Felsefe, topluma uzanan birçok şey gibi bireyde başlıyor. Kendi varlığını, hayatını, değerlerini sorgulayan insan, sadece düşünce düzleminde değil, ahlaki zeminde de olgunluk kazanmakta...

“Ne için yaşıyorum?”, “İyi nedir, doğru nedir?” gibi sorulara verilen cevaplar, bireyin hayatını anlamlı kılmaya doğru giden yola açılan kapılar... Çıkılan bu yol, onu düşünceye, sorgulamaya, şüphe etmeye ve sonunda kendini, ilerleyen aşamada da toplumu inşa etmeye götürür.

Felsefi düşünce, bireye eleştirel bakış açısı kazandırmakta... Tepkisel ve anlık davranışlara sebep olan önyargılarla değil, şartlara göre aksiyon almayı önceleyen akılla karar vermeyi öğreterek…

Bu bireysel gelişim, zamanla toplumsal bir farkındalığa dönüşür. Sorgulayan birey, adaletsizliğe de sessiz kalmaz.
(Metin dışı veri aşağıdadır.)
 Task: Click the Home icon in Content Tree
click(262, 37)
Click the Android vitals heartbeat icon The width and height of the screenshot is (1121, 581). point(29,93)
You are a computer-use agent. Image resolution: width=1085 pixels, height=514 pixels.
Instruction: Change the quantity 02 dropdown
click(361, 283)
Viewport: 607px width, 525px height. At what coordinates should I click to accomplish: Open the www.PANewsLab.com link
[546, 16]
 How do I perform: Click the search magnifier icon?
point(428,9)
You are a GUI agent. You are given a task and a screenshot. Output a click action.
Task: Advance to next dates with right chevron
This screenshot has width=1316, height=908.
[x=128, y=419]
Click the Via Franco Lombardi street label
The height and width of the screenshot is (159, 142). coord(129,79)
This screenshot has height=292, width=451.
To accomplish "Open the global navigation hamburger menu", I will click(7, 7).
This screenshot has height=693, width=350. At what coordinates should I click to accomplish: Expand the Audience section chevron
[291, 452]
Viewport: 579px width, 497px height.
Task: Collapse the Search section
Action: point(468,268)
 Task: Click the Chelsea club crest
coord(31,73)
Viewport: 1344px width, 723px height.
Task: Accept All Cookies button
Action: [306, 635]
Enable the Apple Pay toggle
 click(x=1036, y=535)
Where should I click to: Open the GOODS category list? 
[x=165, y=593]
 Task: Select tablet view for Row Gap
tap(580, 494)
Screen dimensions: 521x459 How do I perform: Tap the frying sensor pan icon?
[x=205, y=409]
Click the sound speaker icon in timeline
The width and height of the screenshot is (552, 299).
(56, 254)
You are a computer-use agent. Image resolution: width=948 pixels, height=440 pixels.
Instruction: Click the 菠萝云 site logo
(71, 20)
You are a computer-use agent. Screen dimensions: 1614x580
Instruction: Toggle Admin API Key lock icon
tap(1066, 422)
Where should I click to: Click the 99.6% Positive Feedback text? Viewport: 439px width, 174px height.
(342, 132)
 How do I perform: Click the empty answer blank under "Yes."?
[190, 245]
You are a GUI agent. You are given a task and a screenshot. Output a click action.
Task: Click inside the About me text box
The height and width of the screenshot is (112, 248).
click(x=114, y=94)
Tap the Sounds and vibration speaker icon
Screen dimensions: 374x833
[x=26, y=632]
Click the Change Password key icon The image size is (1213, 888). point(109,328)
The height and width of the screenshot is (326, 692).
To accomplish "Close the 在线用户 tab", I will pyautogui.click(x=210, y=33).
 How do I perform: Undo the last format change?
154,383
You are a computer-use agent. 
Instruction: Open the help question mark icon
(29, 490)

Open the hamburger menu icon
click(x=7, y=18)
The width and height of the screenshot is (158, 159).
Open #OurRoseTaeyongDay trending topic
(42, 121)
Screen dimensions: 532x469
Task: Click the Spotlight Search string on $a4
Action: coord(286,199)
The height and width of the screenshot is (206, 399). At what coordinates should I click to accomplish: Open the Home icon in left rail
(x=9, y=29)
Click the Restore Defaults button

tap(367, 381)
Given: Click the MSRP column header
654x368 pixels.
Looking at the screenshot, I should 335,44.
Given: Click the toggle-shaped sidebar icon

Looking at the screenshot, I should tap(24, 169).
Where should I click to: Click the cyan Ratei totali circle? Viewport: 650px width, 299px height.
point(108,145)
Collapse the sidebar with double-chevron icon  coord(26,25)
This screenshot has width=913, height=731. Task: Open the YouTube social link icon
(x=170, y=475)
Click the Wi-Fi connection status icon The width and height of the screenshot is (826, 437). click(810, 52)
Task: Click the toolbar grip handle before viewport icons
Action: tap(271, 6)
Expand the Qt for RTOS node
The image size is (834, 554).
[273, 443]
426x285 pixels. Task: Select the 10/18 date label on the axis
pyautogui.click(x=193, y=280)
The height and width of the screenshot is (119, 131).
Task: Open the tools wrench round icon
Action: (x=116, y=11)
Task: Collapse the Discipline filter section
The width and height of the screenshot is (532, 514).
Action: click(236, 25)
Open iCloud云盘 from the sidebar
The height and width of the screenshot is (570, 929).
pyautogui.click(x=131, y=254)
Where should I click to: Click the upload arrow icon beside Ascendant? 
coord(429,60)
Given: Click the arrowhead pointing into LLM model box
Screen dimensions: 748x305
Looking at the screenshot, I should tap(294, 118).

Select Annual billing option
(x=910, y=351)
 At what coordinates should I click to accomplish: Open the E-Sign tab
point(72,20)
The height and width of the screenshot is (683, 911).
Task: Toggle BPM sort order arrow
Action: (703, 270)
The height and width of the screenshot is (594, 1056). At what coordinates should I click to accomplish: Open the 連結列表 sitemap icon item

İşte bu sebeple felsefe sadece entelektüel bir uğraş değil; toplumsal birlikteliğin, toplum olmanın temelidir.

Ayrıca demokrasi, hukuk, eşitlik, özgürlük gibi kavramların doğrudan felsefenin ürünü olduğunu biliyoruz.

Bununla birlikte felsefenin en güçlü yanı, insanlara hazır cevaplar değil, doğru sorular sormayı öğretmesi...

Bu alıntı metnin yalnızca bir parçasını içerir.